That was a Canadian article headline a client in Fayetteville, Tennessee just shared with me.
It reminded me of an article I wrote back in July of 2015. Something is very wrong with a system of taxation that takes more from a hard-working man or woman, than it leaves him or her to provide for their family.
Think about it for a moment. Every time our government officials (elected politicians) vote to spend a billion dollars here or two hundred million dollars there, they are putting whatever cause that money is going to, ahead of you and your family. They only have one source of funds, tax money from taxpayers.
There was a time in our country when a family could have one wage earner and one homemaker. The family unit not only survived, but it prospered. And the children that came out of those families took values with them when they went out into the world to make it on their own, values that made our country great and the world a better place to live in.
There have been so many things we’ve lost along the way (I don’t mean to borrow words from the Crosby, Stills, Nash and Young song, Wasted On The Way), and I certainly don’t want to sound like I’m lamenting for the good old days.
These really are the good old days that we live in. If we make it so.
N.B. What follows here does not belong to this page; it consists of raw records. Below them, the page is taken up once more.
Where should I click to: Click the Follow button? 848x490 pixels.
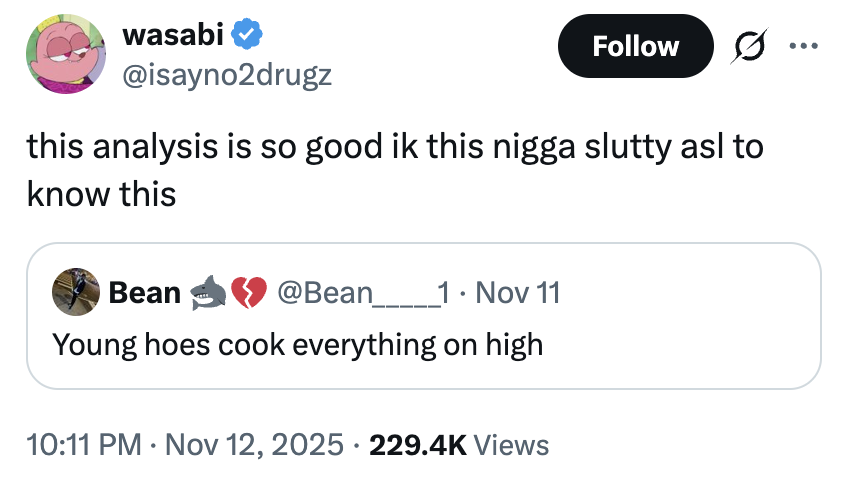coord(635,46)
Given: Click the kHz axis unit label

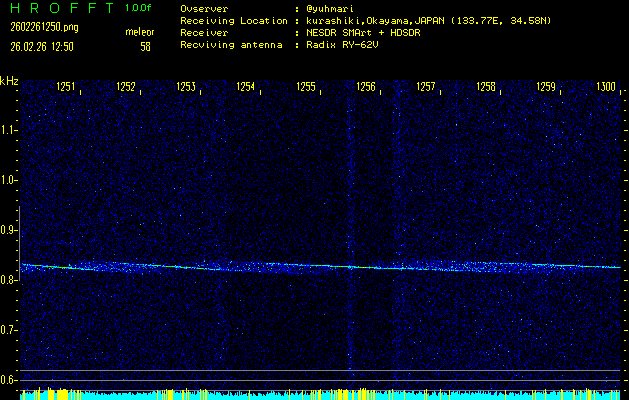Looking at the screenshot, I should pyautogui.click(x=9, y=80).
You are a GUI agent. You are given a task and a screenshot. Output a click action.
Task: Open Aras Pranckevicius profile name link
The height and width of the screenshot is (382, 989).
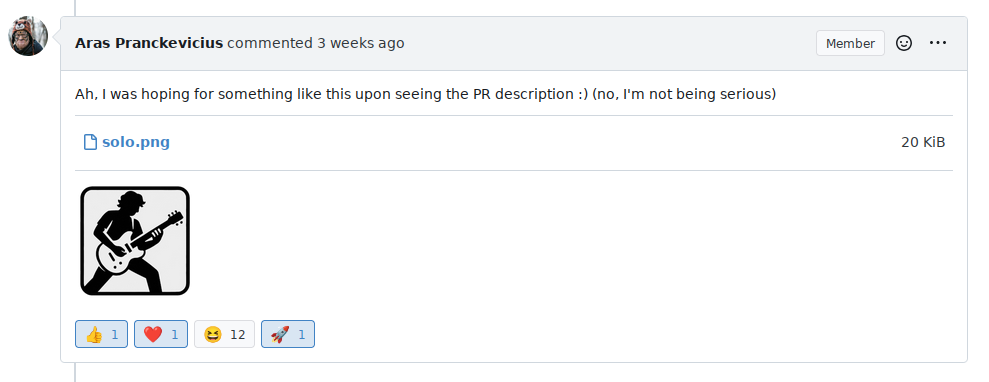point(149,43)
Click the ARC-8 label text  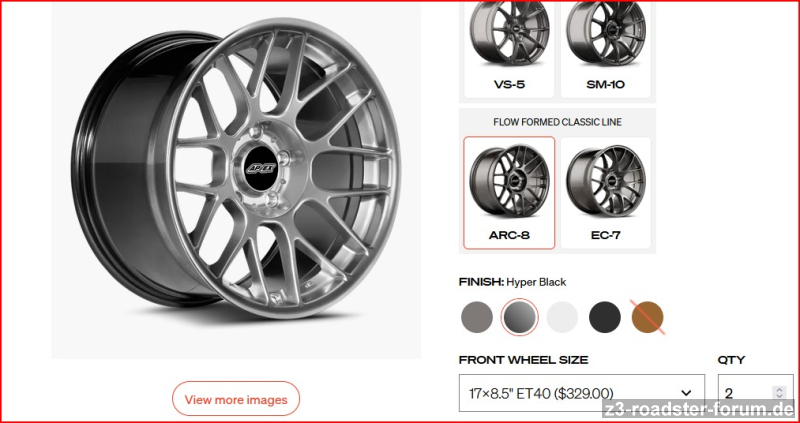click(x=509, y=235)
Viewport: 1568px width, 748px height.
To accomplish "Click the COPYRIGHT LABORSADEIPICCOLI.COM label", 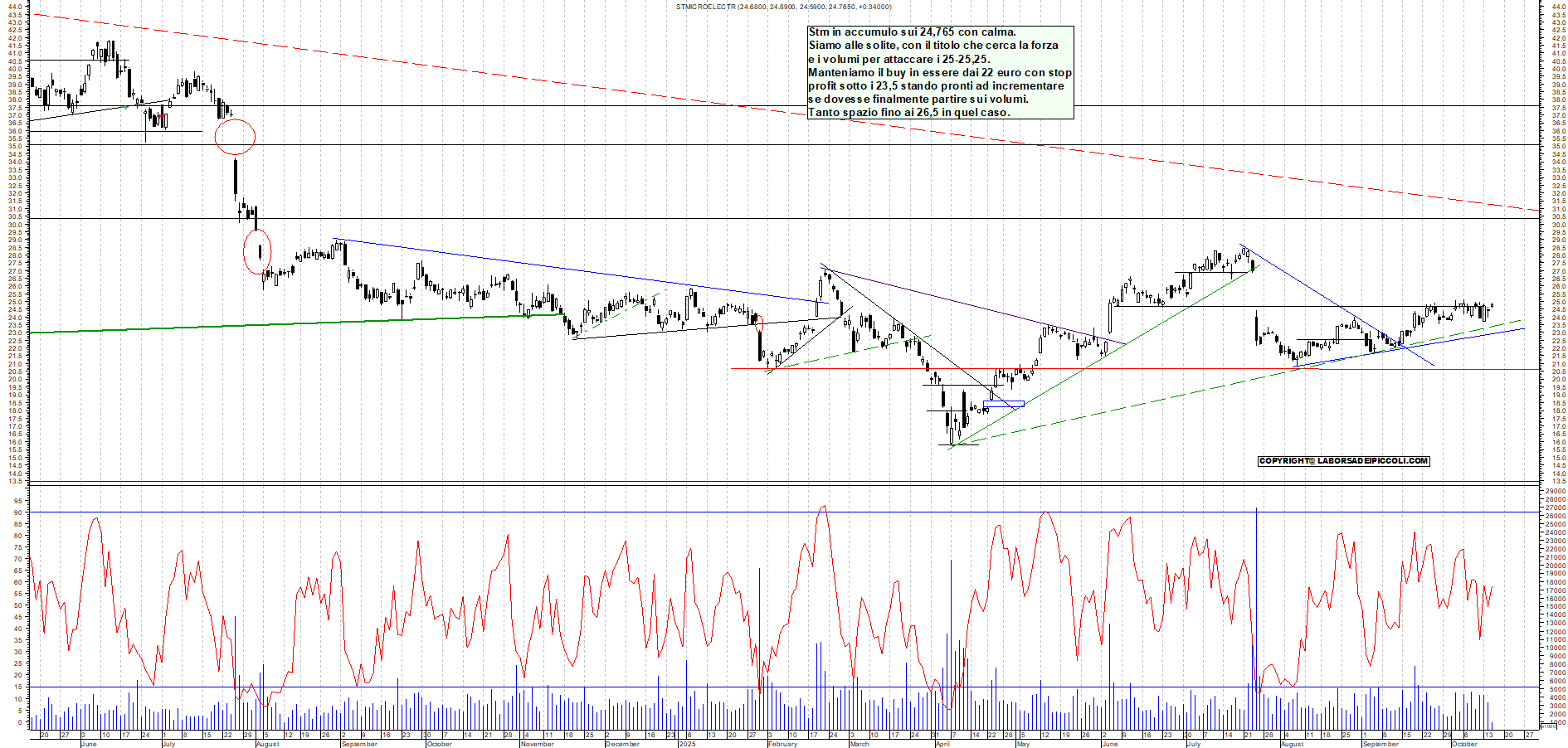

Losing the ability for one parent to stay at home and run the household, which is every bit as much work as going to any job, has had a very negative impact on our society, in my opinion. For the majority of families, both parents must work outside the home to keep up. And a single parent has an enormous mountain to climb.
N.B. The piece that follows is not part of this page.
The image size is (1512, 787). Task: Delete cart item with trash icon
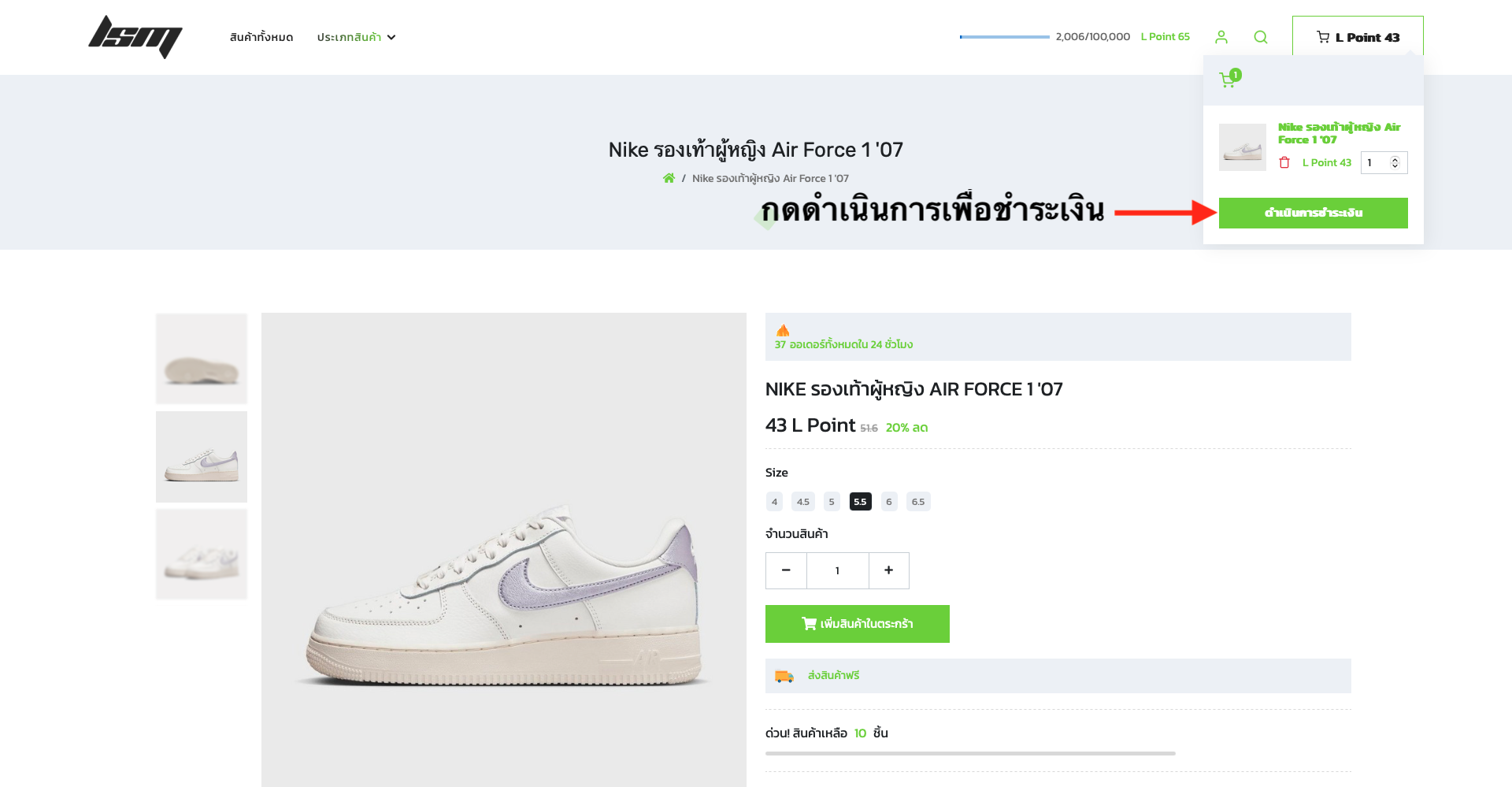coord(1284,162)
As I’m writing this blog, Diane Sawyer is doing a 20/20 program on ABC entitled “My Reality: A Hidden America.” The focus of the program is about the decline of the middle-class. ABC said that Diane’s story took a year to film and goes across America. I only watched a few minutes of the program.
If you try to learn the exact definition of “middle-class”, you will find a lot of different answers. The two major factors used by most for criteria are education and income.
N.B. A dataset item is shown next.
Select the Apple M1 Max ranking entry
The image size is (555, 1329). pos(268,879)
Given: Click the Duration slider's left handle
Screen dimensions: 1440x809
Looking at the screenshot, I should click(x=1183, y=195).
If you read long enough, you will most likely come to a conclusion similar to mine. Middle-class has less to do with education and more to do with income. There are a lot of technical trade jobs that pay very well. Income seems to be $50,000 to $150,000 on average to fit the stereotypical middle-class definition.
Let’s don’t get bogged down or distracted by that over-simplified definition of middle-class though. If you live long enough, you will witness a drastic shift because things are changing at a very rapid pace. For example, my water bill at home this past summer was more than my first house payment.
In my 2015 article I asked the question …
“What is the biggest personal expense you will incur in your lifetime?”
In the article I stated that most people answered with “my home.” I further said that, “It is true that your personal residence is most likely the single largest purchase you will make in your lifetime, but it is not the biggest expense you will incur in your lifetime.”
I’ve seen different reports that show the average percent of monthly income devoted to mortgage payments now ranges from 6.5% in Detroit to 29.5% in San Jose, (U.S. Average, 12.6%).
As I’m writing this in 2017, our federal tax brackets range from 10% to 39.6%. Add Social Security Tax, Medicare Tax and State Income Tax and you quickly realize that a full third to one-half of your income goes to taxes! This ignores sales tax, personal property tax, real estate tax, telephone tax and many other taxes.
You can’t make this up! Taxes are higher than mortgages.
In fact, taxes in our United States are higher than any other thing you will pay. The harder you work and the more money you make, the more you will pay, not just in sum total which might be fair, but as a percentage of your income.
That last statement may make me sound like a republican to my democrat friends. Forgive me, but if you want to label me, you will have to use something like my three-year old granddaughter would come up with, DEMO-REPUBA-CRAT-FROZEN.
Taxes are the price we pay to live in a civilized society, that I admit. However, we must control and reel in that price.
Another client that lives in Columbia, Tennessee shared a local newspaper story with me that showed that the Maury County Sheriff has “a $5 million annual budget for the Maury County Jail and a $6 million budget for the sheriff’s department, Rowland currently oversees more than $11 million.” That is a lot of taxpayer money folks. Especially for the good people of Maury County Tennessee.
And they don’t even have a State Income Tax in Tennessee! Yet.